Of course, David Bowie Is at the Victoria and Albert Museum in London is a no-brainer. Anyone with even a fleeting interest in post-War popular culture in the UK knows about David Bowie, and those with ears to hear acknowledge him as one of the most influential and inventive figures in ‘pop’ music there’s ever been.
The idea of ‘art-rock’ was arguably a David Bowie construct, and equally plausible is the idea that bolting together pop music, theatre and literature has never been achieved more successfully than it was by Bowie in the Seventies.
David Bowie Is collects interviews, archive videos, notebooks and hand-written lyrics, costumes both iconic and staggeringly ill-conceived, documentary footage, news reports and, most importantly, some of the late-20th century’s most memorable and perfectly executed music and presents it almost casually.

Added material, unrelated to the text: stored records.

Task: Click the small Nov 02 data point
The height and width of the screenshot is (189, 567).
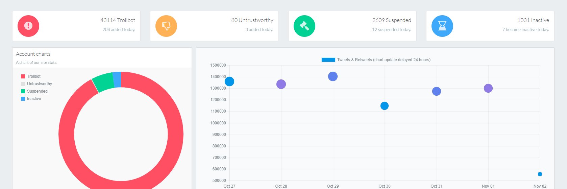Action: 540,174
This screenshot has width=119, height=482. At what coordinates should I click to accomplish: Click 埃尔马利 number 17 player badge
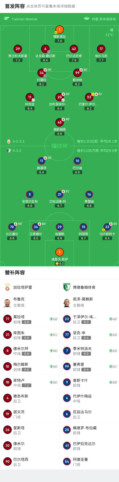(101, 49)
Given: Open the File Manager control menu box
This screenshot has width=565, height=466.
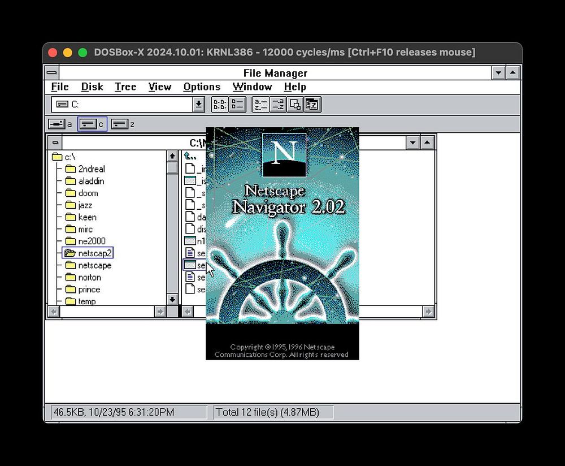Looking at the screenshot, I should (x=52, y=73).
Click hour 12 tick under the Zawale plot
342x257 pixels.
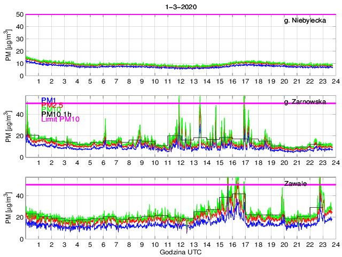[180, 245]
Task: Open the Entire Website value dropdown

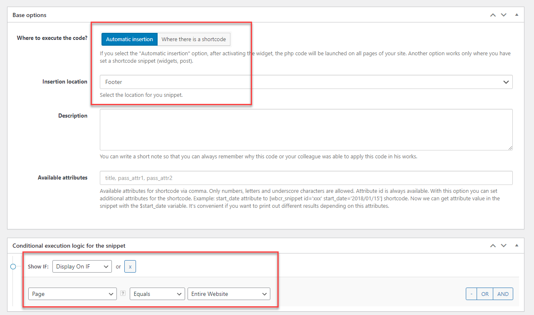Action: [229, 294]
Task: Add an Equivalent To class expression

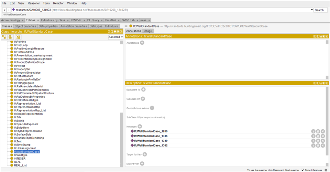Action: coord(144,89)
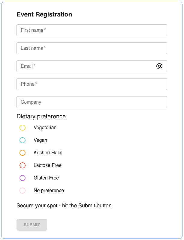The image size is (184, 240).
Task: Click into the First name field
Action: pos(92,30)
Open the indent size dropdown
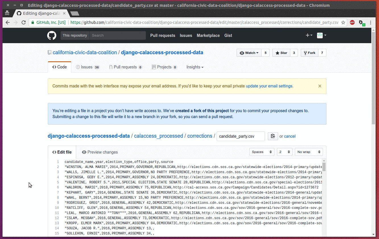 point(285,152)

The body of work speaks for itself, but what the exhibition brings home most forcefully is the restless, relentless imagination and ambition that has driven Bowie and his art forward for the best part of half a century.
But there’s also trademark attention to detail and desire to break new ground in the way the exhibition is presented. The V&A has partnered with audio heavyweight Sennheiser – no strangers to this website or the pages of What Hi-Fi? Sound and Vision – to deliver as impressive an audio experience as possible.

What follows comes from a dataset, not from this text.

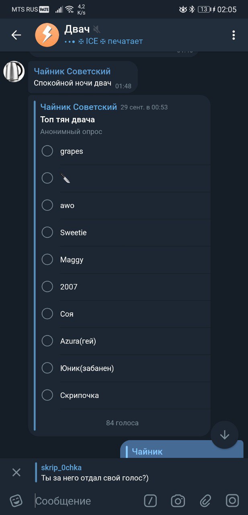Open the Двач group avatar
Screen dimensions: 248x515
point(47,35)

The guidePORT system is clever enough: the usual museum audio guide is brought bang up to date by the deployment of a battery of sensors and transmitters.
Thanks to 11 cell transmitters (to deliver music and soundtrack to visitors wearing a guidePORT receiver), 34 active antenna modules to drive them and 48 indoor identifiers to trigger the audio content, visitors need only wander from exhibit to exhibit for the system will deliver the relevant audio automatically.
It’s real-time, lip-sync stereo that makes the tour both fully automated and entirely personal. It’s an elegant solution and it works flawlessly.
The two 3D-audio experiences with which the exhibition culminates are even more impressive. Footage of Bowie performances are projected on a grand scale (several stories high) while the accompanying audio is delivered by concealed Klein+Hummel and Neumann loudspeakers.
Material is both mono and stereo, but thanks to some eye-wateringly complex algorithm manipulation by Sennheiser’s Gregor Zielinsky even the rarest (for which read ‘ropiest’) recordings can be and are delivered in a fantastically spatial and distinct way.
David Bowie Is opens on Saturday and runs until 11 August, after which it’s going on a worldwide tour. It’s well worth the price of admission and really needs to be heard as well as seen.